During this time, Shaw attended Wayne State University, where she studied exercise science. She earned a BA in exercise and sports science, along with continuing to refine her resistance training. Shaw said she neglected her physical health and gained about 20 pounds her freshman year. To address her physical health, she took small steps to exercise and diet. She also started lifting heavier and found she put on size easily. Instead of cutting food from her diet, Shaw said she made substitutions, like baked chips in place of regular chips, and spinach wraps rather than regular bread. She began to research bodybuilding and took an eight-year break after college to continue her bodybuilding studies. She interned at the Detroit Medical Center, worked in the physical therapy department at Beaumont, and received her group training and personal training certificates..

===Competition history===
- 2008 Karen Zaremba Classic – 3rd
- 2008 Michigan Natural Championships – 4th

==Physique career==
Over the next eight years, Shaw took a break from competing, instead focusing on studying and reading (Oxygen Magazine, Muscle & Fitness, Shape, and Muscular Development), researching exercise, and obtaining a new trainer. She returned to school and found a program that specifically addressed experience and sports science. In 2016, Shaw decided to resume competing and switched to physique. After competing in six competitions, she placed 2nd at the 2018 Nationals, qualifying for an IFBB pro card.
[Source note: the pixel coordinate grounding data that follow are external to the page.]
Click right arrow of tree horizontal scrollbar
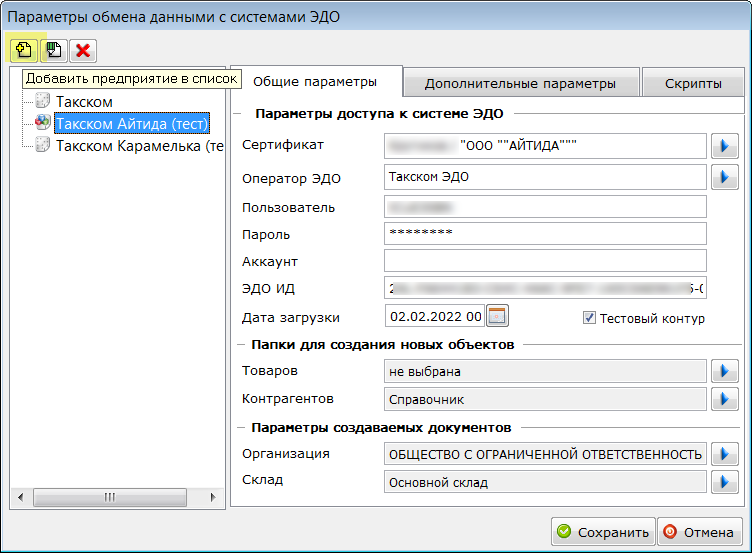The image size is (752, 553). (x=211, y=497)
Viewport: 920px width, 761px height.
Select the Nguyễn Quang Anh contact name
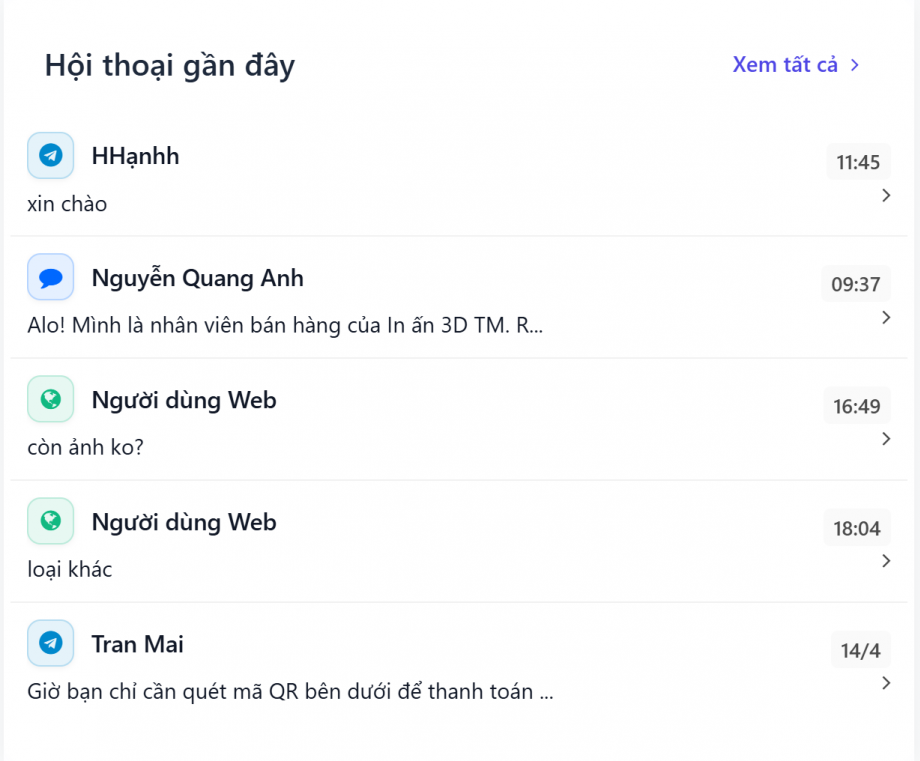pyautogui.click(x=197, y=278)
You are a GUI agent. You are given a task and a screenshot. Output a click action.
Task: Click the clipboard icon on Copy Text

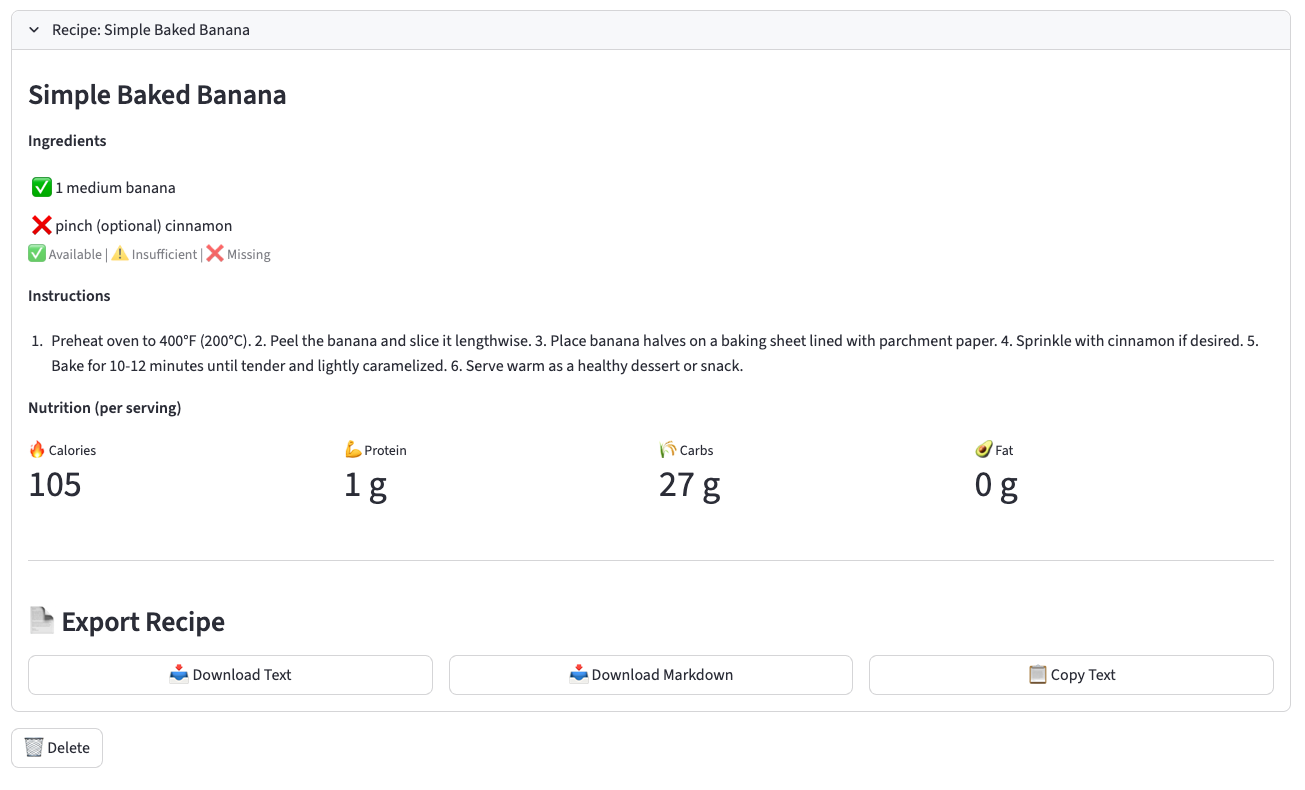point(1038,675)
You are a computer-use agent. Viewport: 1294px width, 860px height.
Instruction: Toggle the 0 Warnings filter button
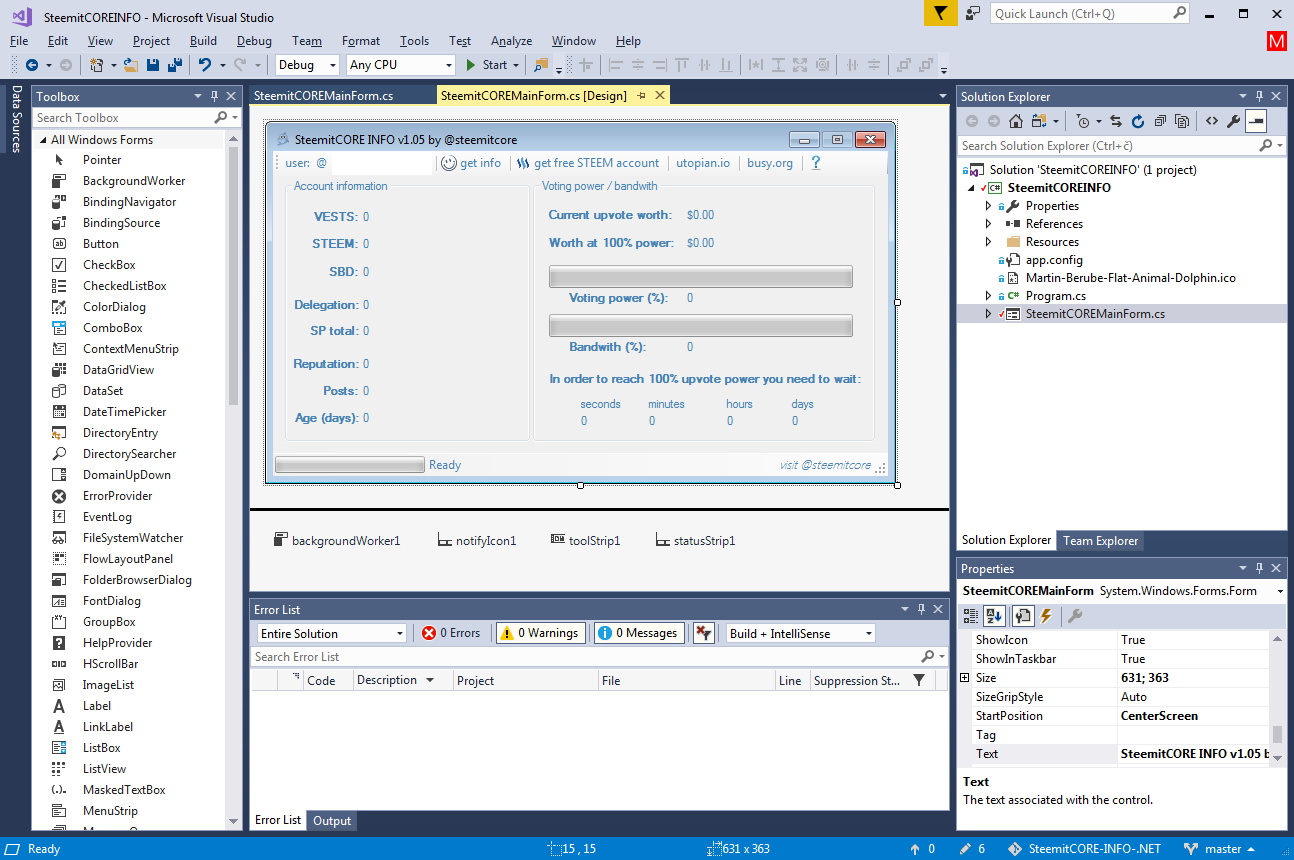coord(541,633)
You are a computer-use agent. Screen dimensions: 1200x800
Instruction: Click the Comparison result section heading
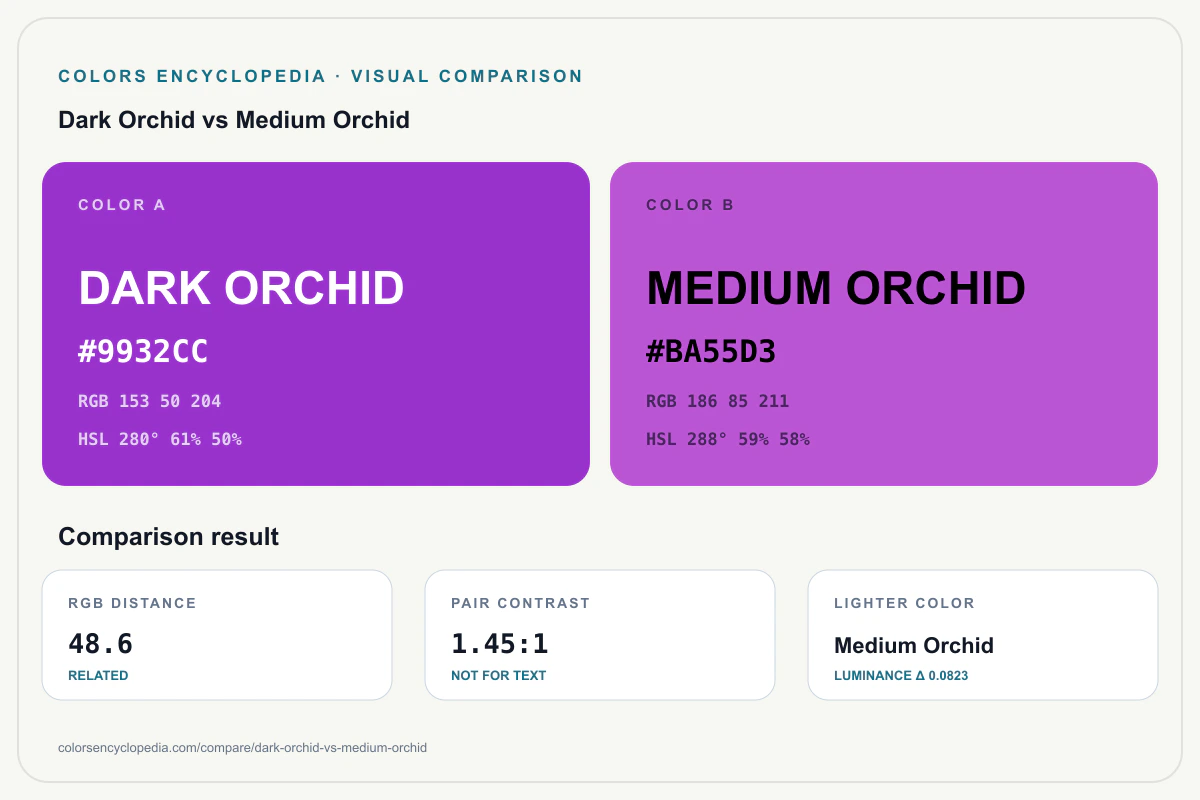(169, 537)
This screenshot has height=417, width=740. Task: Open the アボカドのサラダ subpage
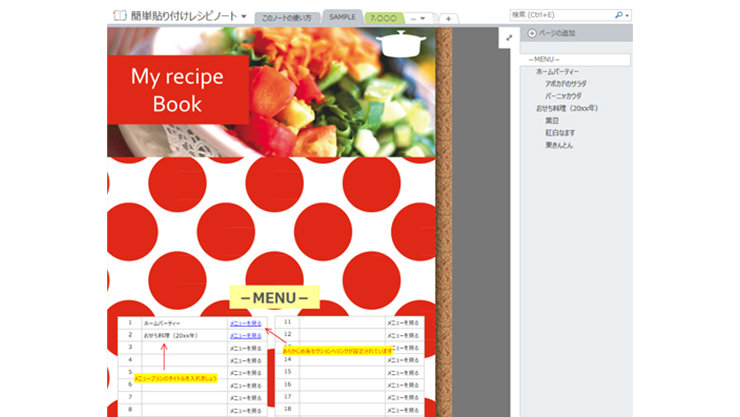coord(571,84)
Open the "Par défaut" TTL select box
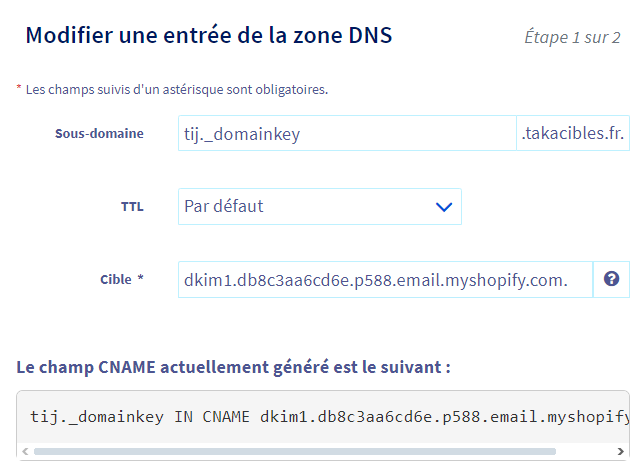This screenshot has width=644, height=476. pyautogui.click(x=319, y=207)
She went on to attend the 2019 Toronto Pro, placing 11th.

===Competition history===
- 2016 John Simmons Championships – 4th
- 2018 Ohio Natural Championship – 2nd
- 2018 John Simmons Championship – 1st
- 2018 Lenda Murray Detroit Classic – 1st
- 2018 North Americans – 3rd
- 2018 Nationals – 2nd
- 2019 IFBB Toronto Pro Supershow – 11th

==Bodybuilding==
===Competition history===
- 2019 IFBB Pro League (IFBB) Wings of Strength (WOS) Chicago Pro Women's Bodybuilding - 2nd
- 2019 IFBB WOS Rising Phoenix Women's Bodybuilding World Championship - 7th
- 2020 IFBB Omaha Pro Women's Bodybuilding - 1st
- 2020 Tim Gardner Productions (TGP) IFBB WOS Rising Phoenix Women's Bodybuilding World Championships - 1st
- 2020 Ms. Olympia - 1st
- 2021 TGP IFBB WOS Rising Phoenix Women's Bodybuilding World Championships - 1st
- 2021 Ms. Olympia - 1st
- 2022 IFBB Bikini Lab Hawaii Rising Phoenix Women's Bodybuilding World Championship - 1st
- 2022 Ms. Olympia - 1st
- 2023 IFBB Rising Phoenix & Arizona Pro - 1st
- 2023 Ms. Olympia - 1st
- 2024 IFBB Rising Phoenix & Arizona Pro - 2nd
- 2024 Ms. Olympia - 1st
- 2025 IFBB Rising Phoenix & Arizona Pro - 1st
- 2025 Ms. Olympia - 1st
- 2026 IFBB Rising Phoenix & Arizona Pro - 1st
- 2026 Ms. Olympia - 1st

===Best statistics===
- Bench press - 250 lb
- Biceps - 18 in
- Height -
- On season weight - 170–180 lb
- Thighs - 27 in

==Personal life==
Shaw currently lives in Michigan, working as a personal trainer and has plans to go back to school, hoping to one day obtain a doctorate.